[whatwg] DOMTokenList is unordered but yet requires sorting from Ian Hickson on 2009-07-28 (public-whatwg-archive@w3.org from July 2009)

From: Ian Hickson <ian@hixie.ch>
Date: Tue, 28 Jul 2009 00:17:14 +0000 (UTC)
Message-ID: <Pine.LNX.4.62.0907280007270.23663@hixie.dreamhostps.com>
On Sun, 12 Jul 2009, Jonas Sicking wrote:
> >>
> >> Oh, I have forseen that. Is it really necessary to remove duplicates 
> >> ? I imagine DOMTokenList to be similar to what can be achieved with a 
> >> String.split(), but then it would be just more duplicate 
> >> functionality.
> >
> > If we don't remove duplicates, then things like the .toggle() method 
> > could have some quite weird effects.
> 
> Such as?

Such as .length changing by more than 1 after a call to .toggle().


> I definitely think it'd be worth avoiding the code complexity and perf 
> hit of having the implementation remove duplicates if they appear in the 
> class attribute given how extremely rare duplicates are.

Fair enough. I've made DOMTokenList not remove duplicates.


On Mon, 13 Jul 2009, Sylvain wrote:
> 
> This is a bit unrelated, but when looking at the DOMTokenList 
> implementation, I had an idea about an alternative algorithm that could 
> be easier to implement and could also be described more simply in the 
> spec. The disadvantage is that the DOMTokenList methods mutating the 
> underlying string wouldn't preserve existing whitespace (which the 
> current algorithms try hard to do).
> 
> The idea is that any DOMTokenList method that mutates the underlying string
> would do:
>  - split the attribute in unique tokens (preserving order).
>  - add or remove the token according to the method called.
>  - rebuild the attribute string by concatenating tokens together (with a
> single space).
> 
> At first, this may look like inefficient (if implemented naively).
> But I guess that implementations will usually keep both the attribute string
> and a list of tokens in memory, so they wouldn't have to tokenize the string
> on every mutation.

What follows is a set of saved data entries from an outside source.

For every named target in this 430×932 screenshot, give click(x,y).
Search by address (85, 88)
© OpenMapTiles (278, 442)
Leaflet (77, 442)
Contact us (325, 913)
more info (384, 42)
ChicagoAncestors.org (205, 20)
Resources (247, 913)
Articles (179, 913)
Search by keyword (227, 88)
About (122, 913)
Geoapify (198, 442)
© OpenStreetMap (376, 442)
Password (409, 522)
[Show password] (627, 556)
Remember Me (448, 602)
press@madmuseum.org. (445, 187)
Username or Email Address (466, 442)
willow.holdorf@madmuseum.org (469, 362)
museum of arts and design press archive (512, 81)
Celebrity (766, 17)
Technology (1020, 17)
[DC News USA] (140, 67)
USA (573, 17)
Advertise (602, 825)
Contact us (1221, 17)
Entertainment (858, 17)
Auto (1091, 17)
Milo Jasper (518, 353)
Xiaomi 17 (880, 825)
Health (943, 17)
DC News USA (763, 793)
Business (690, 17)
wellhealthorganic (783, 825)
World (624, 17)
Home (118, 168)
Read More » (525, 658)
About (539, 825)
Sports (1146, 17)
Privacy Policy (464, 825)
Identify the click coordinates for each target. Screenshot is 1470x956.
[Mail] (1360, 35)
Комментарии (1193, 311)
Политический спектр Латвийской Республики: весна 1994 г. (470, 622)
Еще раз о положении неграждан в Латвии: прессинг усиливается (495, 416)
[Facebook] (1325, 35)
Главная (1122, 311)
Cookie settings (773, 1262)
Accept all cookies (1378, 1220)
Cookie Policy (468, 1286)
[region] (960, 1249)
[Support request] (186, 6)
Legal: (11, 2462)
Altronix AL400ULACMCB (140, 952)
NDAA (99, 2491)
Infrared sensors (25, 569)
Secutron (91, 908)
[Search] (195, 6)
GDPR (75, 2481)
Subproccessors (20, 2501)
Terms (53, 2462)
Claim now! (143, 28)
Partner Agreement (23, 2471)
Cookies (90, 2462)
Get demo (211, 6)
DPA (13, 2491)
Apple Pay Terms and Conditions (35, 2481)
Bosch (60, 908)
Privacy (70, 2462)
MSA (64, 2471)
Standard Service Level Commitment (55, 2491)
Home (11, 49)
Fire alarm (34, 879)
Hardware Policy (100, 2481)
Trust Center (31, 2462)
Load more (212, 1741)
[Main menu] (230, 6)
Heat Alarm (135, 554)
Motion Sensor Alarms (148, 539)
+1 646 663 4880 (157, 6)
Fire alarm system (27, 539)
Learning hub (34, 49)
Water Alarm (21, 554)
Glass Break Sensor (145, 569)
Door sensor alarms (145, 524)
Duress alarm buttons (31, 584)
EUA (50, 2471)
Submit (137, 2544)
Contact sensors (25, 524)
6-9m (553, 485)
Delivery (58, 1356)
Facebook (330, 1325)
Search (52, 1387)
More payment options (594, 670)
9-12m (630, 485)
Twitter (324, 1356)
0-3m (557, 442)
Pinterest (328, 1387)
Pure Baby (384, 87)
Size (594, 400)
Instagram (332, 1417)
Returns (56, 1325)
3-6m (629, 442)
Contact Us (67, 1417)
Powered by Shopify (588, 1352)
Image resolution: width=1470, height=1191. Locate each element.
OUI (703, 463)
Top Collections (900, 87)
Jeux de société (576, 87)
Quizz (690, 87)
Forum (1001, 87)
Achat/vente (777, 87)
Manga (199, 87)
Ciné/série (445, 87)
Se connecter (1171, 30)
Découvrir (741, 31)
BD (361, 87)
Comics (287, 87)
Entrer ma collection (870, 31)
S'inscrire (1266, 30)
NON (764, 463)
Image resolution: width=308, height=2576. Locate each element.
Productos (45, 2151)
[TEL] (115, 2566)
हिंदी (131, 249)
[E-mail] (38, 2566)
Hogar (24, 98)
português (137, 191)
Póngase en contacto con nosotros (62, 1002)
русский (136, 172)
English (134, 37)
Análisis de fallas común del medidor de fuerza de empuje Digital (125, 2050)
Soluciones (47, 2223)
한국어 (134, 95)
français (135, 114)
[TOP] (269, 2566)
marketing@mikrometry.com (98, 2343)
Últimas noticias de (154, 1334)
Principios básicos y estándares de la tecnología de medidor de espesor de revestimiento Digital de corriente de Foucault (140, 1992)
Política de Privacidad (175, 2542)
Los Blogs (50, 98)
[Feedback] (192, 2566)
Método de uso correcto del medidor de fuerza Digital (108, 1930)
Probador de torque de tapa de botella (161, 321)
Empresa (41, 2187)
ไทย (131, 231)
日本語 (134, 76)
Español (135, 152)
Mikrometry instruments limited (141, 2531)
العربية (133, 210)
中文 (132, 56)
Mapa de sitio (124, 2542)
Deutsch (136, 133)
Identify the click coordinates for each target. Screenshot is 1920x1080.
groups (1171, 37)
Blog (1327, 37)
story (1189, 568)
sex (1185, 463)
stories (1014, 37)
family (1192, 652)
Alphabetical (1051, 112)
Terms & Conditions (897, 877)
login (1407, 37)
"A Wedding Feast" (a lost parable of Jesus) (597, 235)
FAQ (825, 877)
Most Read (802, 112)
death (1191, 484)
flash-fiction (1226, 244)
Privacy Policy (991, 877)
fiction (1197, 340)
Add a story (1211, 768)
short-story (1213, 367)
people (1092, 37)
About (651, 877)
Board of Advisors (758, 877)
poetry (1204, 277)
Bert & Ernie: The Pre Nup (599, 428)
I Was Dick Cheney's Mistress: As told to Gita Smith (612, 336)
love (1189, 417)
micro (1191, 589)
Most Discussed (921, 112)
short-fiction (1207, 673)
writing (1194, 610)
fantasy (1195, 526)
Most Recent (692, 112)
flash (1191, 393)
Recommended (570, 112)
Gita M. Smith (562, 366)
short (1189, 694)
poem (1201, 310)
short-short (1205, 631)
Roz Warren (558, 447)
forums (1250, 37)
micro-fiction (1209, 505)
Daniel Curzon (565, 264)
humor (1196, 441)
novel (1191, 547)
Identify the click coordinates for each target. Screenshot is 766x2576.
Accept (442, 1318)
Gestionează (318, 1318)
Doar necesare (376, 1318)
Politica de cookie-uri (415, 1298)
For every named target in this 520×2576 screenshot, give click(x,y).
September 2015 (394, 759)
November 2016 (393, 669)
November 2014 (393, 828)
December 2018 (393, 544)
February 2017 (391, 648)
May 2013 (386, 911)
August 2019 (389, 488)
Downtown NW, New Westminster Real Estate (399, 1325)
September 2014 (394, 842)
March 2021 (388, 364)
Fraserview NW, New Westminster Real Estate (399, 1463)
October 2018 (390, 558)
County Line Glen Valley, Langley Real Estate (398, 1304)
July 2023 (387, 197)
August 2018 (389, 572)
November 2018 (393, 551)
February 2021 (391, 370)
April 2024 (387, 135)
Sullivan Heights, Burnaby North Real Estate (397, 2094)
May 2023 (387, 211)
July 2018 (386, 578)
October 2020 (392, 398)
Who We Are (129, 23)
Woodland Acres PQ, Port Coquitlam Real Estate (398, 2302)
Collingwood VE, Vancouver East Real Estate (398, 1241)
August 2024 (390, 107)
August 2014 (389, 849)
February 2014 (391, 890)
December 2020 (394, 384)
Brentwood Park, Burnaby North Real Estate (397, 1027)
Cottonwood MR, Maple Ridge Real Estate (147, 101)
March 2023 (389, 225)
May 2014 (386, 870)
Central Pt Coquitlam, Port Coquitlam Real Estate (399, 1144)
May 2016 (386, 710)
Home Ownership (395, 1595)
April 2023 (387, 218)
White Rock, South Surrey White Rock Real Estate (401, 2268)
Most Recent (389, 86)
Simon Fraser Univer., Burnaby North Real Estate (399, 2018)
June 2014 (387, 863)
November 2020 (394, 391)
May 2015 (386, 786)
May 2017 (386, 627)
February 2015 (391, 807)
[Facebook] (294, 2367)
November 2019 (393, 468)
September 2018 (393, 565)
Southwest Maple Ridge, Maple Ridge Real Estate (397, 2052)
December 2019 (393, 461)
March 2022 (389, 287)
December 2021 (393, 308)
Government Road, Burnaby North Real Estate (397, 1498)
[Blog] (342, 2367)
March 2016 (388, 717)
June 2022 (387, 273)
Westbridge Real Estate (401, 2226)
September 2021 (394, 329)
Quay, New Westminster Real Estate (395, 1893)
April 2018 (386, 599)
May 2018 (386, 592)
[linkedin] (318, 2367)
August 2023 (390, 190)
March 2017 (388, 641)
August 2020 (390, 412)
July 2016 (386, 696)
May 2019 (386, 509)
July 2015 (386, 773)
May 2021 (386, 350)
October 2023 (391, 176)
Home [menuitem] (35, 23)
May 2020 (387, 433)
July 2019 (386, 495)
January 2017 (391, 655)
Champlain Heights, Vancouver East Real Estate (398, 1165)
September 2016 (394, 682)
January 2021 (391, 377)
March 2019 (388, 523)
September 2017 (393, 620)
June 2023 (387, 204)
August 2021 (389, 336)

There is a small performance hit during attribute
> tokenization: the list of tokens would need to keep only unique tokens. But
> after that, the DOMTokenList methods are very simple: length/item() don't need
> to take care of duplicates, add/remove/toggle are simple list manipulation
> (the attribute string could be lazily generated from the token list when
> needed).
> 
> To summarize:
> pros: simpler spec algorithms, simpler implementation
> cons: less whitespace preservation, small perf hit during tokenization
> 
> I don't know if I'm missing something. Does this sound reasonable?

It ends up being not much simpler since you still have to deal with direct 
changes to the underlying string, as far as I can tell.


On Mon, 13 Jul 2009, Jonas Sicking wrote:
> 
> I do agree that the spec seems to go extraordinary far to not touch 
> whitespace. Normalizing whitespace when parsing is a bad idea, but once 
> the user modifies the DOMTokenList, I don't see a lot of value in 
> maintaining whitespace exactly as it was.
> 
> Ian: What is the reason for the fairly complicated code to deal with 
> removals? At least in Gecko it would be much simpler to just regenerate 
> the string completely. That way generating the string-value could just 
> be dropped on modifications, and regenerated lazily when requested.

In general, I try to be as conservative as possible in making changes to 
the DOM. Are the algorithms really as complicated as you're making out? 
They seem pretty trivial to me.

-- 
Ian Hickson               U+1047E                )\._.,--....,'``.    fL
http://ln.hixie.ch/       U+263A                /,   _.. \   _\  ;`._ ,.
Things that are impossible just take longer.   `._.-(,_..'--(,_..'`-.;.'
Received on Monday, 27 July 2009 17:17:14 UTC